Question and Visualization

  1. Which is the most busy year?
# Subset data
bookings <- hotel_bookings %>% 
  select(arrival_date_year,arrival_date_month) %>% 
  mutate(count = 1) %>% 
  group_by(arrival_date_year, arrival_date_month) %>% 
  summarise(count = sum(count))
colnames(bookings) <- c("Year","Month", "Total")
bookings <- bookings %>% 
  mutate(label=glue("Year: {Year}
                    Month: {Month}
                    Total Bookings: {comma(Total)}"))

#Plotting
bookings_plot <- ggplot(data = bookings, aes(x = Total, 
                              y = Year, text = label)) +
  geom_col(aes(fill = Month)) +
  labs(title = "Number of Booking Per Year",
       x = "Total Bookings",
       y = "Year",
       fill = "Month") +
  scale_x_continuous(labels = comma) +
  coord_flip() +
  theme_minimal()


ggplotly(bookings_plot, tooltip = "text")

Based on the visualization above, the most busy year occured in 2016. But several months in 2015 and 2017 were not available in this dataset. Data in 2015 are available from July-December while 2017 are available from January-August.

  1. How much do guests pay for a room per night?
# Subset data
room_price <- hotel_bookings %>% 
  select(hotel, assigned_room_type, adr) %>%
  mutate(adr = replace(adr, 48516, 0)) %>% #replace outlier with 0 in row 48516
  group_by(hotel, assigned_room_type)
colnames(room_price) <- c("Hotel","Room_Type", "Price")

#Plotting
room_price_plot <- ggplot(room_price, aes(x = Room_Type, y = Price, color = Hotel)) +
  geom_boxplot() +
  facet_grid(.~Hotel) +
  labs(title = "Price In Each Hotel and Room Type",
       x = "Room Type",
       y = "Price",
       fill = "Hotel")
ggplotly(room_price_plot)

Price for each hotel and room type are quite variety.

  1. How about the reservation status in each hotel?
# Subset Data
reservation <- hotel_bookings %>% 
  select(hotel, reservation_status) %>%
  mutate(count = 1) %>%
  group_by(hotel, reservation_status) %>% 
  summarise(count = sum(count))
colnames(reservation) <- c("Hotel","Reservation_Status", "Total")
reservation <- reservation %>% 
  mutate(label=glue("Hotel: {Hotel}
                    Reservation Status: {Reservation_Status}
                    Total: {comma(Total)}"))


#Plotting
reservation_plot <- ggplot(data = reservation, aes(x = Total, 
                              y = reorder(Reservation_Status,-Total), fill = Hotel, text = label)) +
  geom_col(aes(fill = Hotel)) +
  facet_grid(.~Hotel)+
  coord_flip() +
  labs(title = "Reservation Status In Each Hotel",
       x = "Total",
       y = "Reservation Status",
       fill = "Hotel") +
  scale_x_continuous(labels = comma) +
  theme_minimal() 
ggplotly(reservation_plot, tooltip = "text")

Most bookings were not canceled or the guest stayed at a hotel. However, there are quite a lot of guest who canceled.
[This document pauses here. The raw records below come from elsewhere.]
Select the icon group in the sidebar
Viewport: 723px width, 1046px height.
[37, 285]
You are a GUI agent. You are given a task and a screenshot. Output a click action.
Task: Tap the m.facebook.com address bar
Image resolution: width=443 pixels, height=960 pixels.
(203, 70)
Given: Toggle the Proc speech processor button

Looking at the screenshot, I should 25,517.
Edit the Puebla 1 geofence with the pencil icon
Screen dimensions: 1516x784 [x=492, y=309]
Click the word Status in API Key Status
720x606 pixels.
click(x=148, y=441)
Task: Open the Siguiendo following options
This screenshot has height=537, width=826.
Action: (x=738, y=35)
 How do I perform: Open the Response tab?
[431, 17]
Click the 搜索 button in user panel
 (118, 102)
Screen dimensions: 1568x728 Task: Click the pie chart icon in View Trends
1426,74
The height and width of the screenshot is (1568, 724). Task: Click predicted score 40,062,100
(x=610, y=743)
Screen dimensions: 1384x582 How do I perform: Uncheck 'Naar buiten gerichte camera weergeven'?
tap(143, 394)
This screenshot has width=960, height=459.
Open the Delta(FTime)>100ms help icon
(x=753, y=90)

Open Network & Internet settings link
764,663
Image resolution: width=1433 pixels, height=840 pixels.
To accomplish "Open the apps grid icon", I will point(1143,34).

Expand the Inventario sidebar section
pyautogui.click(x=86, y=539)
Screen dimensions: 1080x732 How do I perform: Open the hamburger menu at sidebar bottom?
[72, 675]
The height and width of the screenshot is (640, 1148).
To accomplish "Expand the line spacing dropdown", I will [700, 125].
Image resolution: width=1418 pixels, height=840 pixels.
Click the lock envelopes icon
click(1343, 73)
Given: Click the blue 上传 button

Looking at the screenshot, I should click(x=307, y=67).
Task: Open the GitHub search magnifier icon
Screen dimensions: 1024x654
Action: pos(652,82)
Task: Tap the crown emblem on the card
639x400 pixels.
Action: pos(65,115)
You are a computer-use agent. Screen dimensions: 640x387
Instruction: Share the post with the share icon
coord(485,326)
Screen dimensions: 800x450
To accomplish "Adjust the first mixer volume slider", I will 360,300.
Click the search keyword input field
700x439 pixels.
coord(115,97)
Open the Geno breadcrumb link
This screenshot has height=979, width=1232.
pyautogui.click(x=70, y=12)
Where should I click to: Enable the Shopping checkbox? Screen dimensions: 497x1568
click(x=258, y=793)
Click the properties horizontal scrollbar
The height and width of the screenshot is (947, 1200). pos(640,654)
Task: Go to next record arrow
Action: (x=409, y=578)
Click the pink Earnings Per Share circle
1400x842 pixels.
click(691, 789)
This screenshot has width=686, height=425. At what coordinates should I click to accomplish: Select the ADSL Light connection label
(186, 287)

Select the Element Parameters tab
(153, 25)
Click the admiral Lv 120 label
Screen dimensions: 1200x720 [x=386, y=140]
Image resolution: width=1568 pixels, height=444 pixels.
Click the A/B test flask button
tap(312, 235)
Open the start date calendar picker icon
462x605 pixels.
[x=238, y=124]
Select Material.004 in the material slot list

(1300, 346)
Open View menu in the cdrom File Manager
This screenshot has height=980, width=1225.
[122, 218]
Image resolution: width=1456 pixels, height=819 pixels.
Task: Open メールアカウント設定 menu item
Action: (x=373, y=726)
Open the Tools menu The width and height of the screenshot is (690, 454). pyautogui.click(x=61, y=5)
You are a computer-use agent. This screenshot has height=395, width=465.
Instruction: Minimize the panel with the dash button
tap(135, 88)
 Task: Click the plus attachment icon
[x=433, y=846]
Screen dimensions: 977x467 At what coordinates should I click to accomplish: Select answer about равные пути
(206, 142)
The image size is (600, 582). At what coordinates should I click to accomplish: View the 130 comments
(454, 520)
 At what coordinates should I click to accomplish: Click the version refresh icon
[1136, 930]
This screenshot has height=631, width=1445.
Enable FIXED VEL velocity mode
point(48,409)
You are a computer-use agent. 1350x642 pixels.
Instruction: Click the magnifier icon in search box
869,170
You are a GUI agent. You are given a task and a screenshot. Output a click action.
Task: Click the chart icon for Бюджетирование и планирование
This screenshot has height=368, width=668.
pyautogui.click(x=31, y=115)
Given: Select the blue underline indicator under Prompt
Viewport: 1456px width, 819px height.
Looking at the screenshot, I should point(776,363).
  1. How many guests (adult+children+babies) stayed at hotel in year?
# Subset Data

guests_stayed <- hotel_bookings %>% 
  select(hotel, arrival_date_year, reservation_status, reservation_status_date, adults, children, babies) %>% 
  filter(reservation_status == "Check-Out") %>% 
  mutate(guests = adults + children + babies) %>% 
  group_by(hotel, arrival_date_year) %>% 
  summarise(guests = sum(guests))
colnames(guests_stayed) <- c("Hotel","Year", "Guests")
guests_stayed <- guests_stayed %>% 
  mutate(label=glue("Hotel: {Hotel}
                    Year: {Year}
                    Total Guests: {comma(Guests)}"))

# Plotting
guests_stayed_plot <- ggplot(data = guests_stayed, aes(x = Guests, 
                              y = Year, fill = Hotel, text = label)) +
  geom_col(aes(fill = Hotel)) +
  facet_grid(.~Hotel) +
  labs(title = "Total of Guests Stayed In Hotel",
       x = "Total Guest",
       y = "Year",
       fill = "Hotel") +
  scale_x_continuous(labels = comma) +
  theme_minimal() 
ggplotly(guests_stayed_plot, tooltip = "text")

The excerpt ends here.